## Excerto citado
• • • • •

A grande motivação de Sílvia da Silva está em saber que proporciona “um ambiente de excelência para a discussão de temas de enorme relevância”; ambiente que não passa pelo espaço físico, mas por “contribuir com o meu expertise no desenho de congressos, onde tudo flui, e participar desta forma num objetivo comum e maior, que se traduz em avanços na área da saúde ou inovações tecnológicas”. No fundo, continua, “a promoção de um mundo melhor”.

“Esse ‘é só’ representa muito trabalho e muitas equipas”


Do que mais gosta é de “planificar até à meta, o momento imediatamente após receber uma confirmação ou briefing e em que programo num cronograma todos os passos até ao fecho do congresso”. Numa visão mais ampla, acrescenta que “são as pessoas, as conexões criadas pelas experiências únicas que proporcionamos. Isto é válido para todos com quem me cruzo, seja um cliente, um parceiro ou um participante num congresso”.

• • • • •

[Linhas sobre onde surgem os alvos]
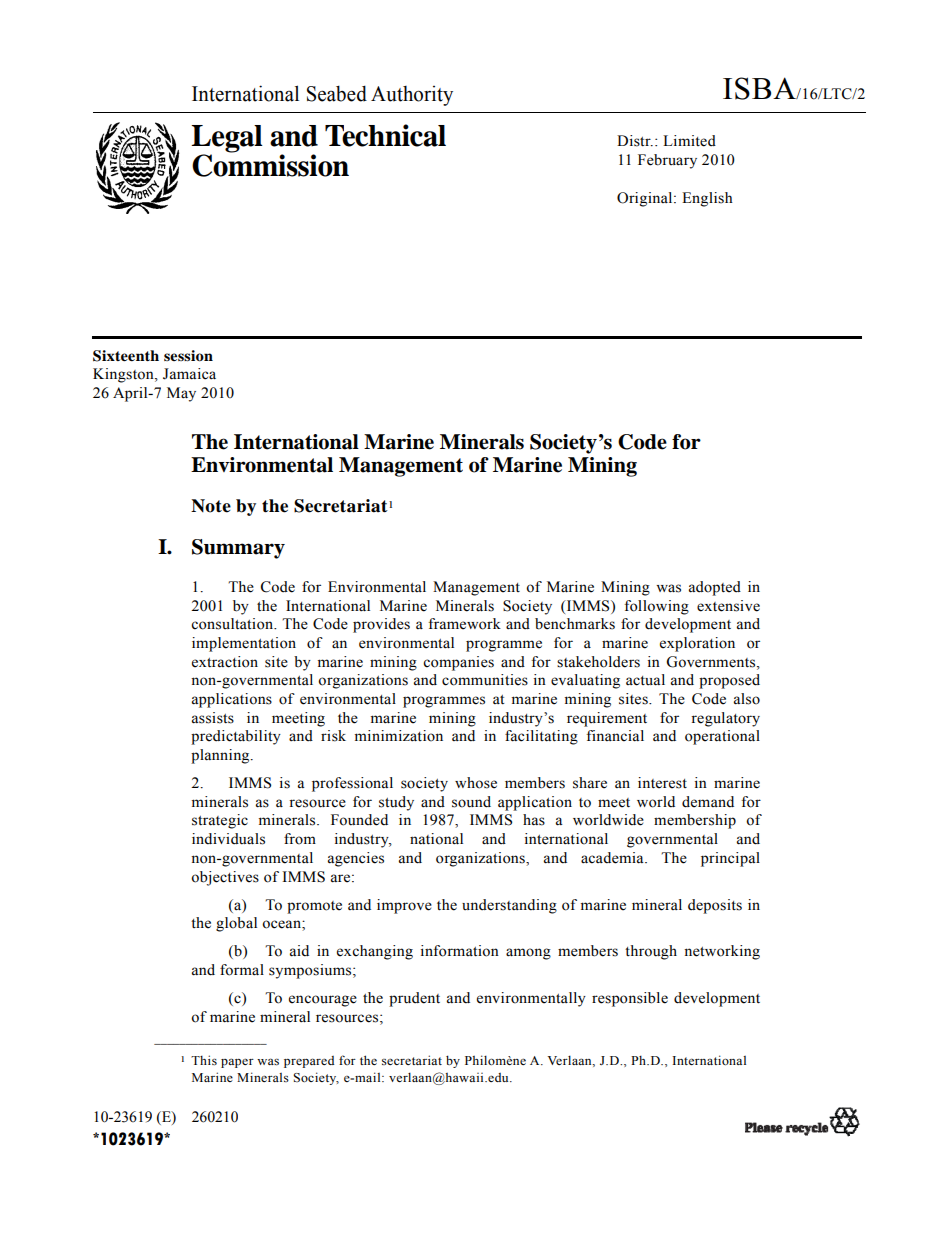 Image resolution: width=952 pixels, height=1233 pixels. Describe the element at coordinates (204, 1060) in the document. I see `This` at that location.
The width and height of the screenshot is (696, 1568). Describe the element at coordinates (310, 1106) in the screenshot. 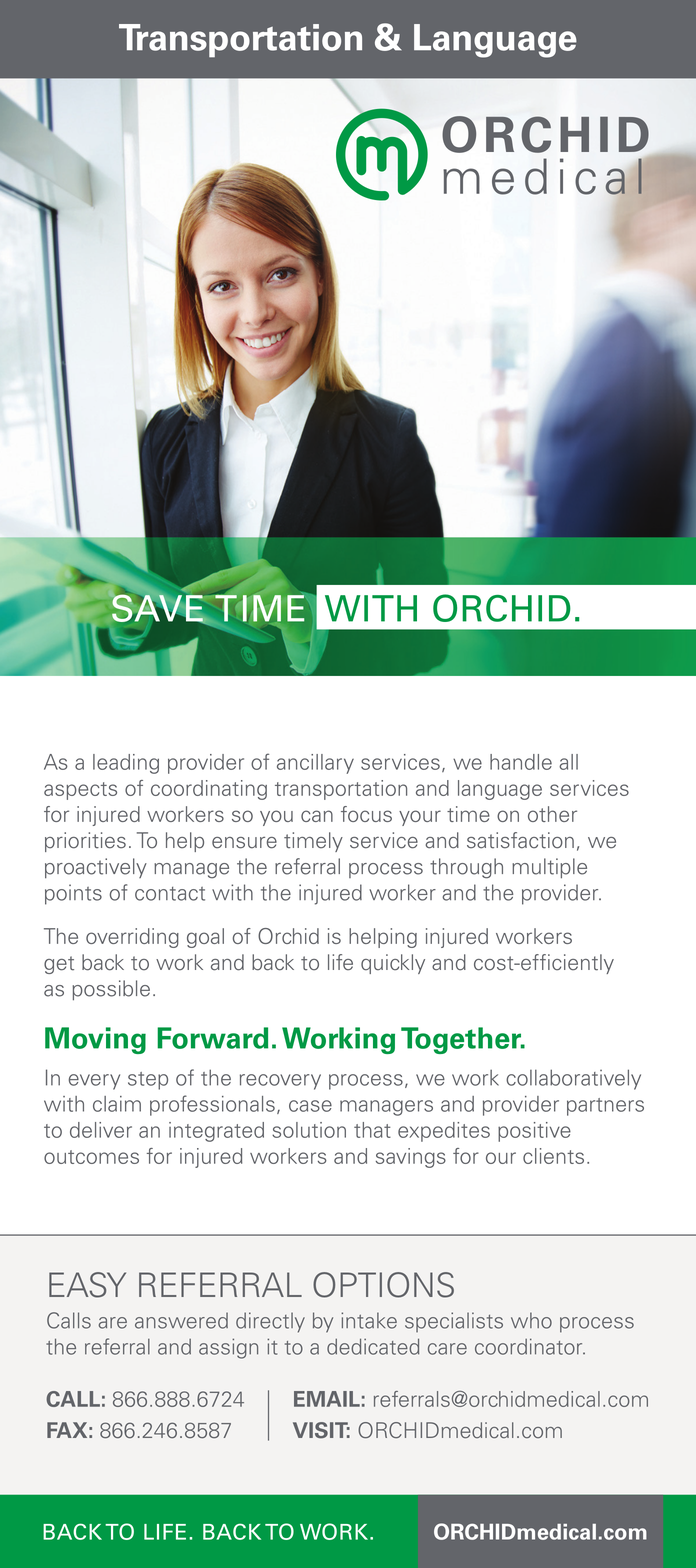

I see `case` at that location.
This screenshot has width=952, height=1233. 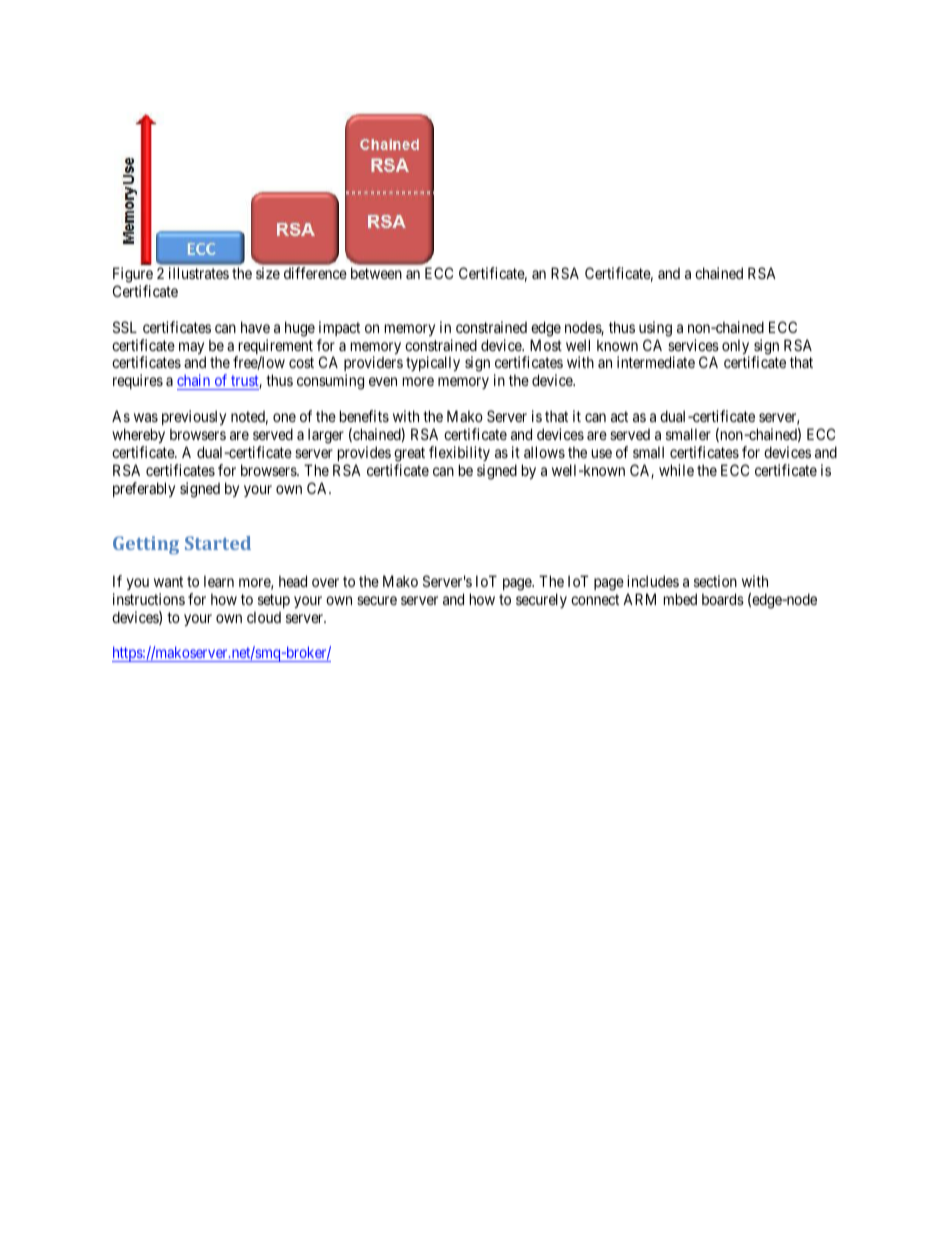 I want to click on using, so click(x=655, y=329).
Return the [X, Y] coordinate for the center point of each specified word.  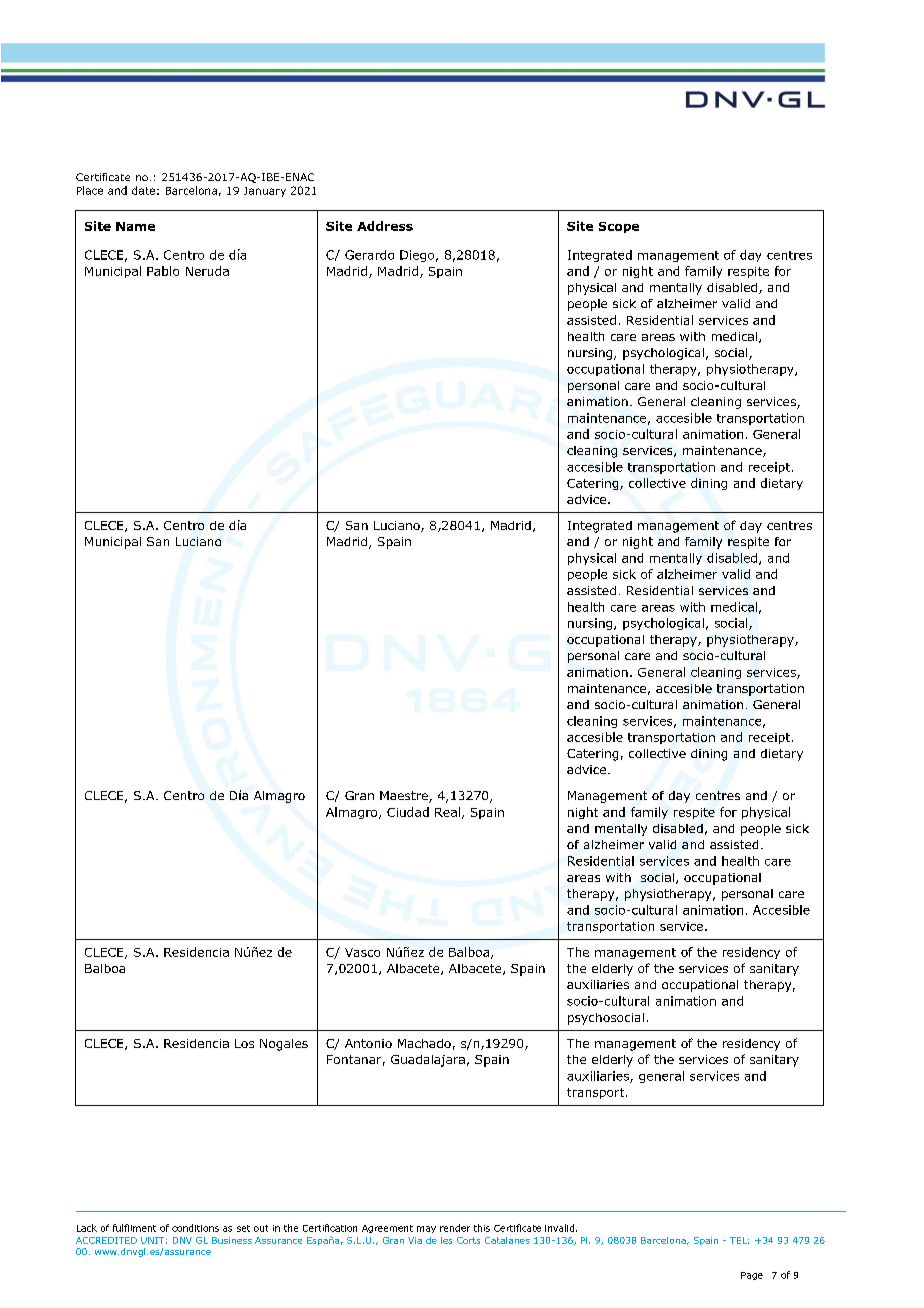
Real [447, 812]
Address [385, 226]
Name [135, 226]
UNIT [152, 1240]
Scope [619, 227]
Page [752, 1276]
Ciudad [408, 812]
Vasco [362, 952]
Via [415, 1240]
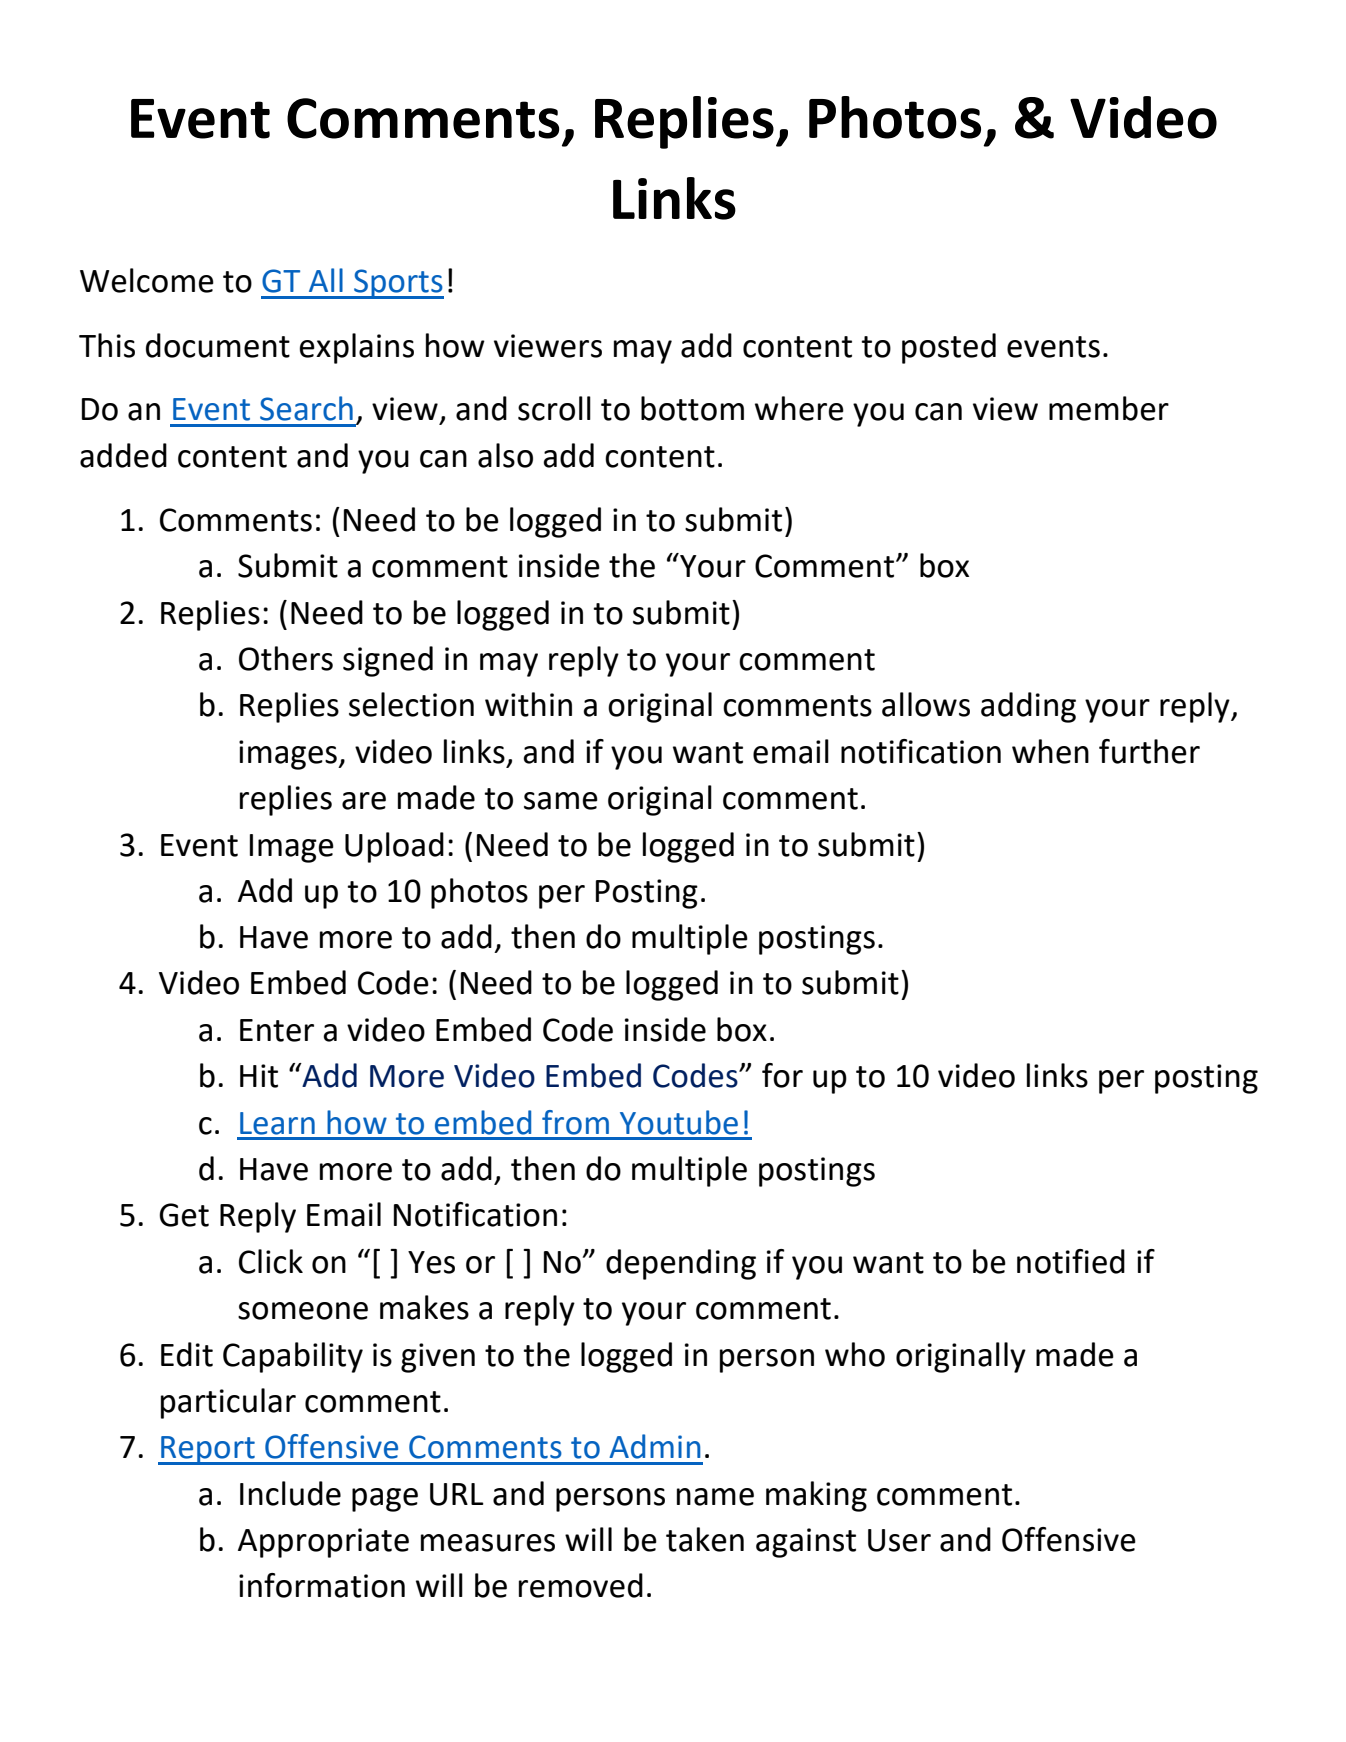 The image size is (1346, 1742). What do you see at coordinates (899, 1540) in the screenshot?
I see `User` at bounding box center [899, 1540].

• • • • •

## As tarefas
1. Resuma em duas frases o excerto sobre Sílvia da Silva.
2. De acordo com o excerto, em que momento começa a planificação de que Sílvia da Silva mais gosta?
As linhas são material independente do excerto.

## Resultados do exercício
1. Sílvia da Silva motiva-se por proporcionar um ambiente de excelência para a discussão de temas relevantes, contribuindo com o seu expertise no desenho de congressos para um objetivo comum que se traduz em avanços na área da saúde ou inovações tecnológicas. O que mais gosta é de planificar num cronograma todos os passos até ao fecho do congresso e, numa visão mais ampla, das pessoas e das conexões criadas pelas experiências únicas proporcionadas.

2. Imediatamente após receber uma confirmação ou briefing.